Thread: Concurrent INSERT statements with RETURNING clause resetting SERIAL sequence
Concurrent INSERT statements with RETURNING clause resetting SERIAL sequence
- Create tab1 table and stored procedure for testing with insert-tab1.sql
- Run several psql processes in parallel, calling the stored procedure: sh ./start2.sh (Linux/bash)
Attachment
Re: Concurrent INSERT statements with RETURNING clause resetting SERIAL sequence
Sebastien Flaesch <sebastien.flaesch@4js.com> writes: > I try to update the underlying sequence of a SERIAL column, by using a RETURNING clause in my INSERT statement, which ischecking that the column value is greater than the last_value of my sequence, and reset the sequence with setval() if needed.
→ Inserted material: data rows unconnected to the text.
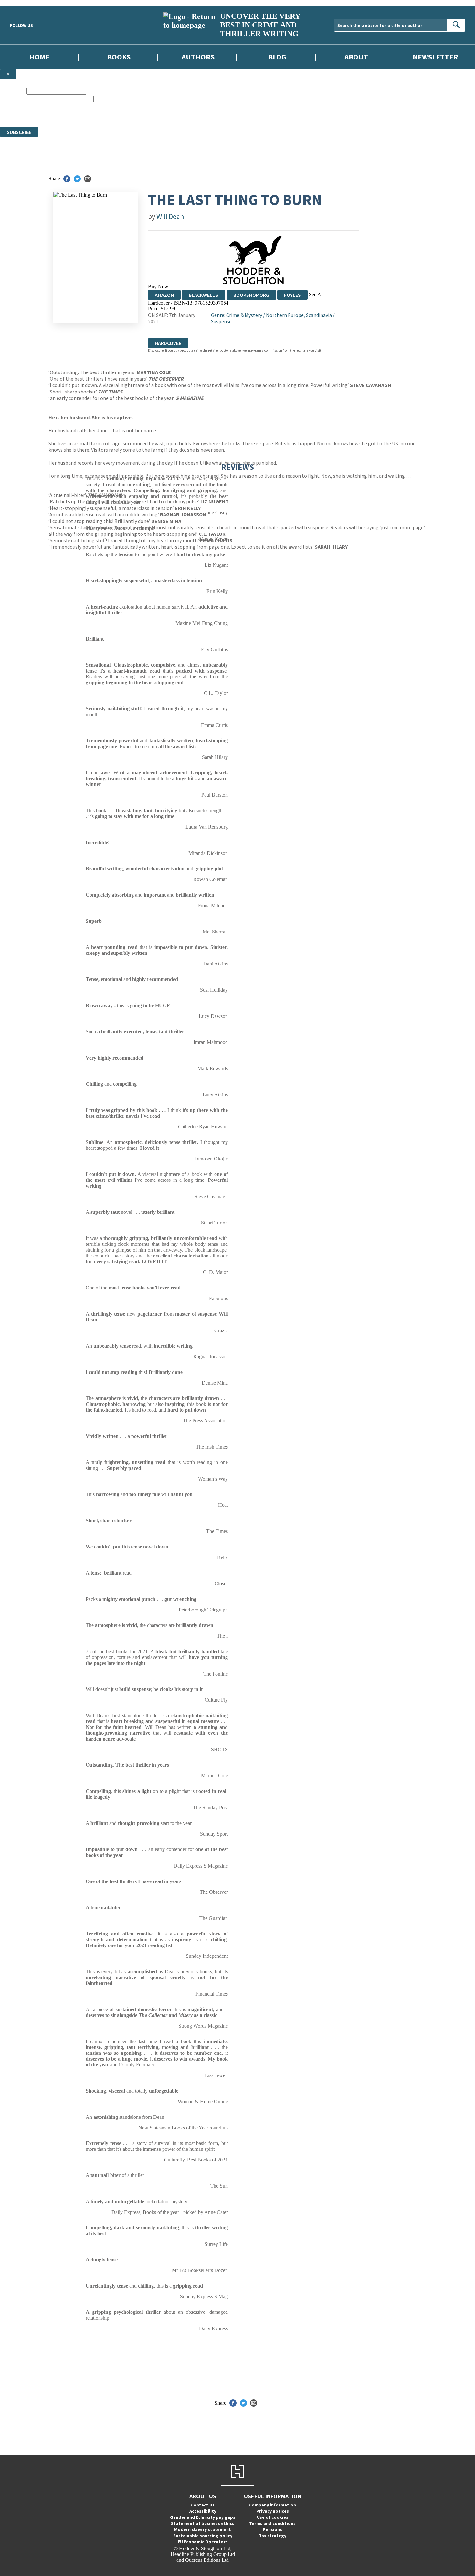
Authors (198, 56)
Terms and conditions (272, 2523)
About (356, 56)
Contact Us (203, 2505)
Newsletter (435, 56)
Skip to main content (21, 2)
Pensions (272, 2529)
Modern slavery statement (202, 2529)
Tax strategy (272, 2535)
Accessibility (202, 2511)
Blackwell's (203, 295)
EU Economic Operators (203, 2542)
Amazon (164, 295)
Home (39, 56)
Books (119, 56)
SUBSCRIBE (19, 132)
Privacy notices (272, 2511)
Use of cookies (272, 2517)
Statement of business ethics (202, 2523)
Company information (272, 2505)
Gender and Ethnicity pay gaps (202, 2517)
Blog (277, 56)
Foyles (292, 295)
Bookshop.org (251, 295)
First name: (12, 91)
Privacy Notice (221, 118)
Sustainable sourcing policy (202, 2535)
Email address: (16, 99)
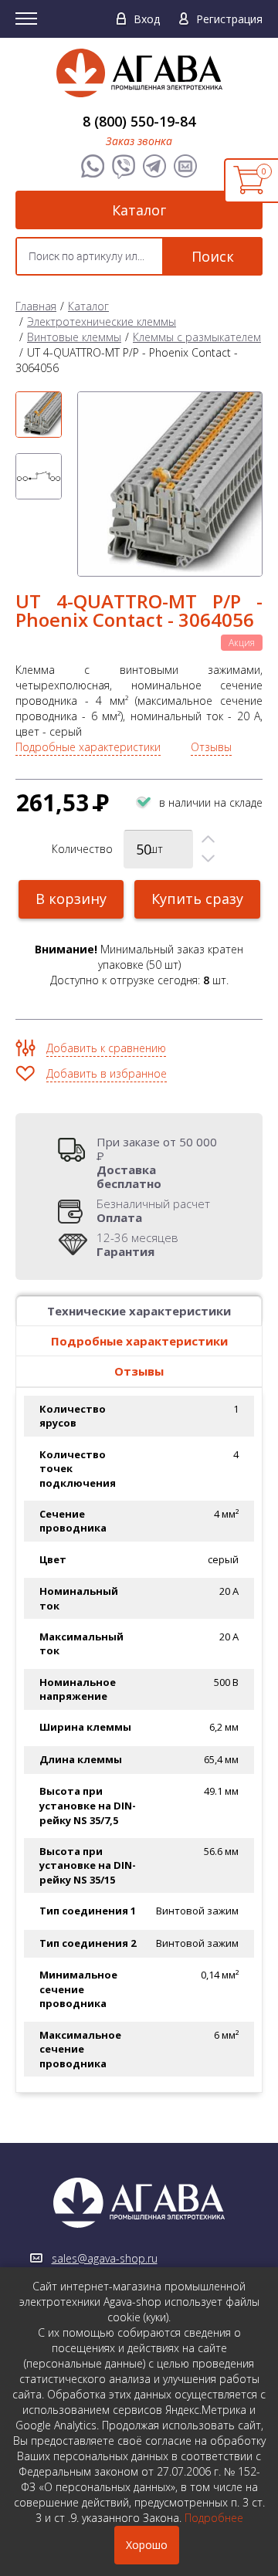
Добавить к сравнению (106, 1048)
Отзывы (211, 747)
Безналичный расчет (153, 1210)
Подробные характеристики (88, 747)
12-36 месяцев (137, 1244)
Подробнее (214, 2517)
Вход (147, 19)
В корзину (71, 898)
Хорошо (147, 2544)
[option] (38, 414)
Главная (35, 306)
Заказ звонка (139, 141)
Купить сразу (197, 898)
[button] (208, 839)
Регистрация (229, 19)
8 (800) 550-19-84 (139, 121)
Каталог (139, 210)
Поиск (213, 256)
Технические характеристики (139, 1310)
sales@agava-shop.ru (105, 2258)
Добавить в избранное (106, 1073)
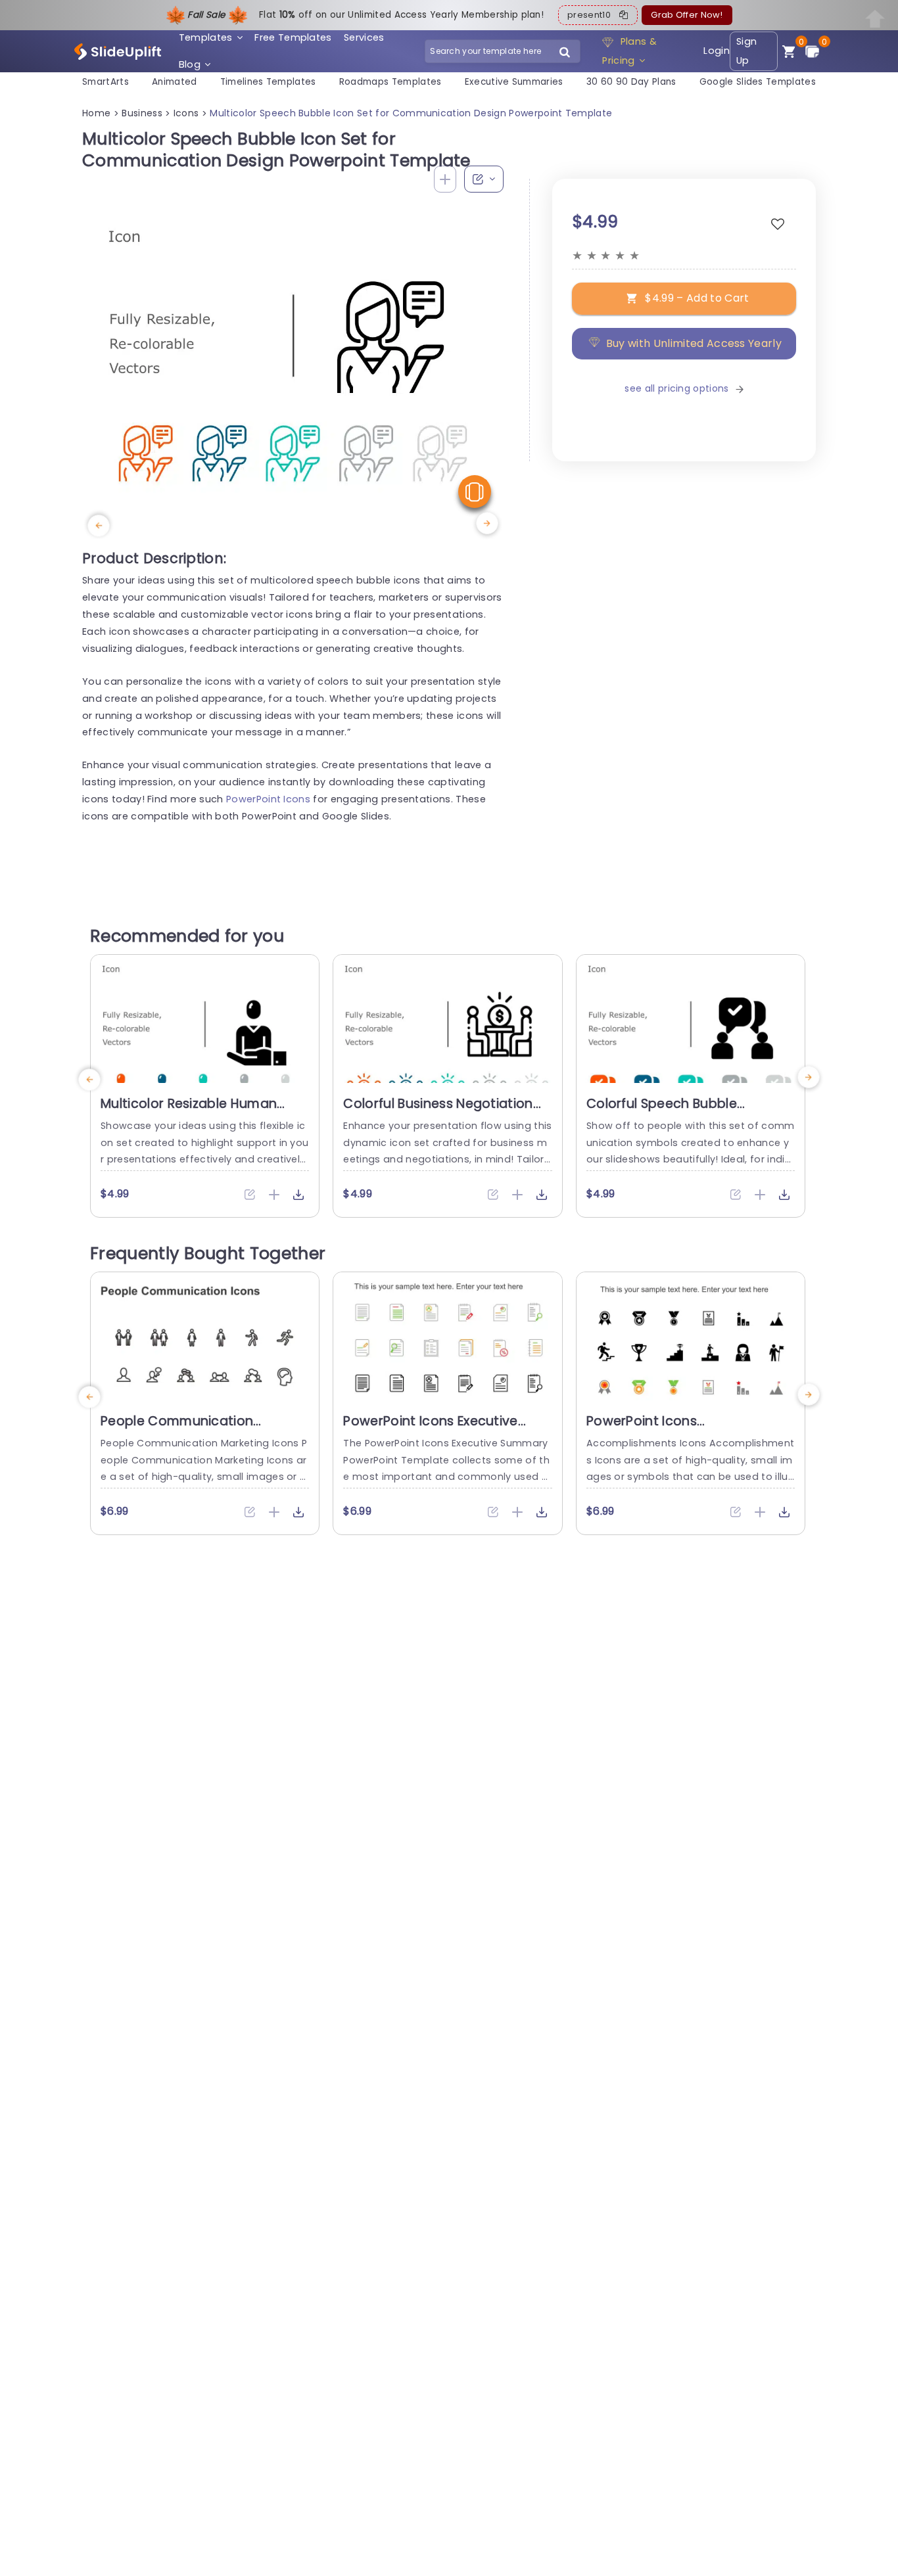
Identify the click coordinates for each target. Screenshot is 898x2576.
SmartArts (105, 82)
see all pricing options (676, 389)
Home (96, 113)
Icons (186, 113)
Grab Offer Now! (686, 14)
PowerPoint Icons (268, 799)
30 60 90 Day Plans (631, 82)
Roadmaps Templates (390, 82)
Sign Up (746, 51)
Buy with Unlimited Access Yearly (694, 343)
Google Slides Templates (757, 82)
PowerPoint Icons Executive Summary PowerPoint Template (445, 1429)
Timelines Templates (268, 82)
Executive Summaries (514, 82)
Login (716, 50)
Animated (174, 82)
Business (142, 113)
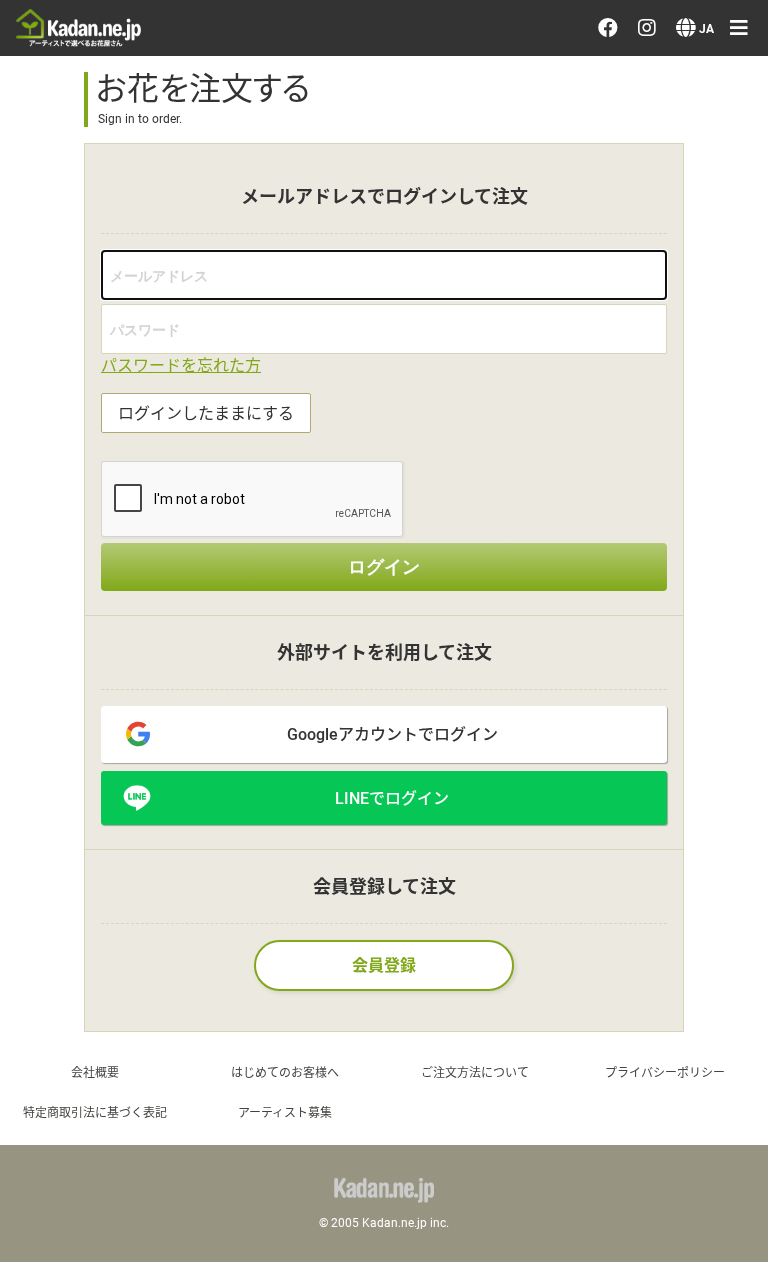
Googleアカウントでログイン (392, 733)
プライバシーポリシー (665, 1072)
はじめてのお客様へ (285, 1072)
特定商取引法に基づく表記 (95, 1112)
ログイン (384, 567)
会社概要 (95, 1072)
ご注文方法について (475, 1072)
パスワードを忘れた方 (181, 364)
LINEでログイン (392, 797)
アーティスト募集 (285, 1112)
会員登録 (384, 964)
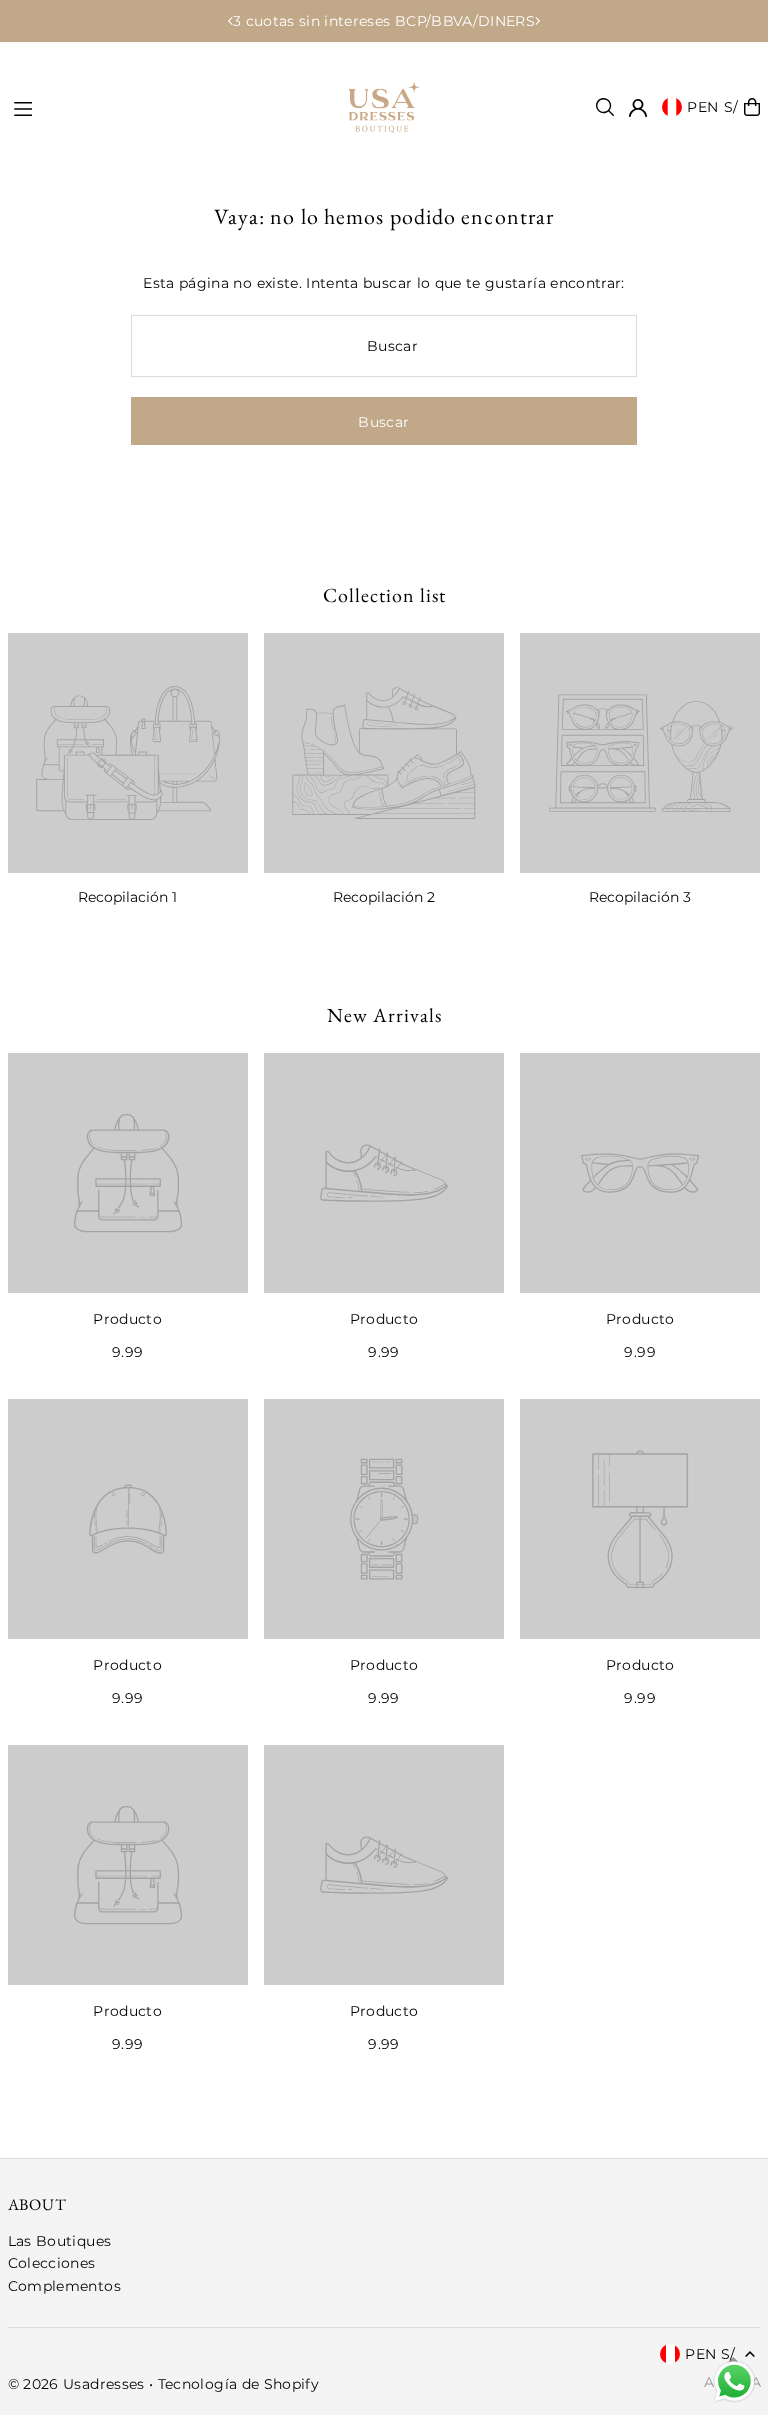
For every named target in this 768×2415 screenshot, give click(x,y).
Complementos (64, 2286)
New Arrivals (384, 1015)
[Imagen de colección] (128, 753)
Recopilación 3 (640, 897)
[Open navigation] (158, 106)
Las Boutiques (60, 2241)
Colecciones (52, 2263)
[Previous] (231, 21)
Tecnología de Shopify (238, 2384)
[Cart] (752, 107)
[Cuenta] (638, 108)
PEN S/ (713, 107)
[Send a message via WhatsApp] (734, 2381)
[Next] (537, 21)
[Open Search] (605, 107)
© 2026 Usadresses (76, 2384)
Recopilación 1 (127, 897)
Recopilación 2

It's not too surprising that that doesn't work, if you're coding it based on this assumption: > The whole INSERT statement (including the code in the RETURNING clause), should execute in a ATOMIC manner. Sequence-related actions are always carried out immediately, they do not participate in any atomicity guarantees about the calling transaction. Without this, any sequence update would have to block all concurrent uses of that sequence until they see whether the first update commits. If that's the behavior you want, you can build it out of standard SQL facilities (e.g. update a one-row table). The point of sequence objects is exactly to provide a feature with better concurrent performance, at the cost of no rollback guarantees. So, there's no bug here, and calling it one isn't going to change anybody's mind about that. regards, tom lane
Re: Concurrent INSERT statements with RETURNING clause resetting SERIAL sequence
If that's the behavior you want, you can build it out of standard SQL facilities (e.g. update a one-row table).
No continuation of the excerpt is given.